John has an interdisciplinary programme of mixed methods research centred on patients’ experiences of chronic illness and the alleviation of symptoms using self-management approaches and non-pharmacological interventions. The programme of research has received over one million pounds in funding, and includes awards from the National Institute for Health Research and World Health Organisation. The research has been disseminated in over 50 peer reviewed academic publications.
After spending over 35 years in the Financial Services Industry, managing company secretarial, administration, accounting and compliance matters, Patti now provides business and financial consultancy services to organisations mainly in the charity sector.
Simon is an information specialist whose main area of expertise is around content strategy for websites and other digital platforms.
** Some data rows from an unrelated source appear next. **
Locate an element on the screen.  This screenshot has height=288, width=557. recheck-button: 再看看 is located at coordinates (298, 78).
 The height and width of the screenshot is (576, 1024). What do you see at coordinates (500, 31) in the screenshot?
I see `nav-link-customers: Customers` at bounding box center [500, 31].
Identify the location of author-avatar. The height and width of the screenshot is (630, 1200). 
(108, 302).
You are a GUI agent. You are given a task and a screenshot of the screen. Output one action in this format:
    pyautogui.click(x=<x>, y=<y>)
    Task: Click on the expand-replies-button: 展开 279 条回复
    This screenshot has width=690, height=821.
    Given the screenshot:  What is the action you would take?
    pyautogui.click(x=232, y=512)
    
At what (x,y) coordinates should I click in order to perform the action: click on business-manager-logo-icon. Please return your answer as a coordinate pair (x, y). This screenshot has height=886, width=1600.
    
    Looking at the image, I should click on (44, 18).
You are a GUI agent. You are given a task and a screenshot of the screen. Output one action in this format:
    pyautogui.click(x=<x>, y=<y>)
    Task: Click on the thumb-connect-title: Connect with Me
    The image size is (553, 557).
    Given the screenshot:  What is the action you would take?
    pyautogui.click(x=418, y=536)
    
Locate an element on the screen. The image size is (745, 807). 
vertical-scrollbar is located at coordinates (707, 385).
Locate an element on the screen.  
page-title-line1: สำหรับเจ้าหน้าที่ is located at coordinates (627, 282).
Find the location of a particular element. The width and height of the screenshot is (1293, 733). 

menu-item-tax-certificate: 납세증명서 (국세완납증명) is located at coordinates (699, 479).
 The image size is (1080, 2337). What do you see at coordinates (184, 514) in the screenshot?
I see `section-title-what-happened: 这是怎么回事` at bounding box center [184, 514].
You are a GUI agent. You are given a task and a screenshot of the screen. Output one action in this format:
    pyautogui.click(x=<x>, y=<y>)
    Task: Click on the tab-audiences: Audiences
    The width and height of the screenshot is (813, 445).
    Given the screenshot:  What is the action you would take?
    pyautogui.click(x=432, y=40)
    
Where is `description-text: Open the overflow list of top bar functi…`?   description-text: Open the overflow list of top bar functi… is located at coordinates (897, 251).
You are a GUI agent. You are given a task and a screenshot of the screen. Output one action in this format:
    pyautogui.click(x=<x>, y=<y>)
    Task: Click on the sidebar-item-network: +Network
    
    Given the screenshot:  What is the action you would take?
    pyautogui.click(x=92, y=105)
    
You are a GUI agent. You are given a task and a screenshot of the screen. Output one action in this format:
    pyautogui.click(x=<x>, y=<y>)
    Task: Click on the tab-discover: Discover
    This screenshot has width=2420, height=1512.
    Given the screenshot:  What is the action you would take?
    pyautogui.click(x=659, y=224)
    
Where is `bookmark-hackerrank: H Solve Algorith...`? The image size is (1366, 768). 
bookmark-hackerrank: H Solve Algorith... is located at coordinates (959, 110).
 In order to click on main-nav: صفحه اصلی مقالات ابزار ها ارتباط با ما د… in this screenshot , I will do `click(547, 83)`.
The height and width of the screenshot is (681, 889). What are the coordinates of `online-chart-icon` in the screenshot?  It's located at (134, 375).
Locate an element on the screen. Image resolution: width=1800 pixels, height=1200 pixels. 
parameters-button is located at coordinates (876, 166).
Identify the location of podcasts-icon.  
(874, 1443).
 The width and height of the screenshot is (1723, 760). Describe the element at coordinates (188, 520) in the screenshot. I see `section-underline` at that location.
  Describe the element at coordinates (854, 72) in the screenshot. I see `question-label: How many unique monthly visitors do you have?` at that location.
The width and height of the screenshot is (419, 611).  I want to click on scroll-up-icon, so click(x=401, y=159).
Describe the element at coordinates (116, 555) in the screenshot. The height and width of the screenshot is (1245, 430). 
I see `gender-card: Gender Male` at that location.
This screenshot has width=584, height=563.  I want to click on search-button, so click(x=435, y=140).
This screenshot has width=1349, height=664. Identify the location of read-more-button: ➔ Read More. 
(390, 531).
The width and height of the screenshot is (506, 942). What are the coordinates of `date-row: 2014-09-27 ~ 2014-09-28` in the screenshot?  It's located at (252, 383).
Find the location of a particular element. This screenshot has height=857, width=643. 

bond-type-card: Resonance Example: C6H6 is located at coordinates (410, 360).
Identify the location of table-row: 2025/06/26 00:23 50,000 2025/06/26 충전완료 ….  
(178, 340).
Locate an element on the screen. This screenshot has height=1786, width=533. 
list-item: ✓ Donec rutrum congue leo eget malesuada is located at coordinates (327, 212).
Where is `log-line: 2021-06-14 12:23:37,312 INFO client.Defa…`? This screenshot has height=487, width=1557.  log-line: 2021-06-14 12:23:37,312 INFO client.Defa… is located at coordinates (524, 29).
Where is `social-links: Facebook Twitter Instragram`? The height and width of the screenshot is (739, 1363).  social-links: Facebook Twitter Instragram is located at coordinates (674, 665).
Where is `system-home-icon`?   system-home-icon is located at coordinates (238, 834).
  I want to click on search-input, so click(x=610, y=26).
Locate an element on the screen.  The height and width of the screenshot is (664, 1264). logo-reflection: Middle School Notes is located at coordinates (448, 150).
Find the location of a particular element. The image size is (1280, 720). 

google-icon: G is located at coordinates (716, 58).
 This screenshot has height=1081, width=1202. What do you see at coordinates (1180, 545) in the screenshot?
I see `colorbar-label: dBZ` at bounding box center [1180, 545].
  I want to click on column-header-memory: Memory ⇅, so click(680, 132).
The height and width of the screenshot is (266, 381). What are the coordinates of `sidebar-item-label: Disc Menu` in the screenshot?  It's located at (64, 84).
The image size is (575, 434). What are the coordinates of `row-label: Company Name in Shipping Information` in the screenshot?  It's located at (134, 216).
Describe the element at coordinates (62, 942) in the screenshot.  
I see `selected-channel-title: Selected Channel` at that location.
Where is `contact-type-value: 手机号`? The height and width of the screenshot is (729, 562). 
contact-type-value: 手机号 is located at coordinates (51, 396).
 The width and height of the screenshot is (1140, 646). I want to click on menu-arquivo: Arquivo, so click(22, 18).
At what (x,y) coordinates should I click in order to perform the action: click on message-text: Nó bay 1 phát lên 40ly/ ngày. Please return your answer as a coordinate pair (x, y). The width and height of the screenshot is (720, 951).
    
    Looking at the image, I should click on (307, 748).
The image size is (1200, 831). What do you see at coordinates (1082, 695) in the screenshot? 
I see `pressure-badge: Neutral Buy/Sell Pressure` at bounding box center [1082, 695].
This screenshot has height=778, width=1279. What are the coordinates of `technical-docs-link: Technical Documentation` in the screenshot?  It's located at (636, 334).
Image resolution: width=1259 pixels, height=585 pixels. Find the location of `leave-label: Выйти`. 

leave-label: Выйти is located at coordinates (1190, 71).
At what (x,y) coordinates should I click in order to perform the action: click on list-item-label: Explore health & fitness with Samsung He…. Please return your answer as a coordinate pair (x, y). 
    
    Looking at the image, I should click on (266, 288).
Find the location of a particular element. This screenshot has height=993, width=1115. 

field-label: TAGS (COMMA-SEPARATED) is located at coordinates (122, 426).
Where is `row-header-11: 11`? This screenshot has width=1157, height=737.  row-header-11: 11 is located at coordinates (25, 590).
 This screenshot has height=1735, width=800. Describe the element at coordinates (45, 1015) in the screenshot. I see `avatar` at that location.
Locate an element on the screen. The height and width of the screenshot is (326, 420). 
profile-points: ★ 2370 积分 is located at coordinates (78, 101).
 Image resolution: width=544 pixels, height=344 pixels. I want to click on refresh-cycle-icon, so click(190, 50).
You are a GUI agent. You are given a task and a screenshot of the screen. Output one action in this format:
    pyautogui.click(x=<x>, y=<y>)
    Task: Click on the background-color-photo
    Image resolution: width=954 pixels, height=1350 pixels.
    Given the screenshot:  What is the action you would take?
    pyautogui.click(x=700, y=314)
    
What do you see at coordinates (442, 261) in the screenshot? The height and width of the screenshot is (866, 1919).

He graduated with an MA in Information Management at Thames Valley University in 2002. Simon has managed several website and database projects for different national charities including Help the Hospices and Turn2us. He is a manager at Chelmsford public library in Essex. Simon has also collaborated on a number of publications including:
- Barriers to the Development of Palliative Care in the Countries of Central and Eastern Europe and the Commonwealth of Independent States, Journal of Pain and Symptom Management 2009.
- Facts and indicators on palliative care development in 52 countries of the WHO European region: results of an EAPC task force, Palliative Medicine 2007.
- EAPC Atlas of Palliative Care in Europe, Lancaster University 2007.
Nicola is a CAM practitioner working in private practice and has both an MPhil. and PhD in Health Sciences. from the University of Warwick. Nicola has experience of qualitative and mixed method approaches. Her research interests include the patient experience and patient reported outcomes for CAM, measuring wellbeing and clinical audit. She now works for the RCCM as coordinator.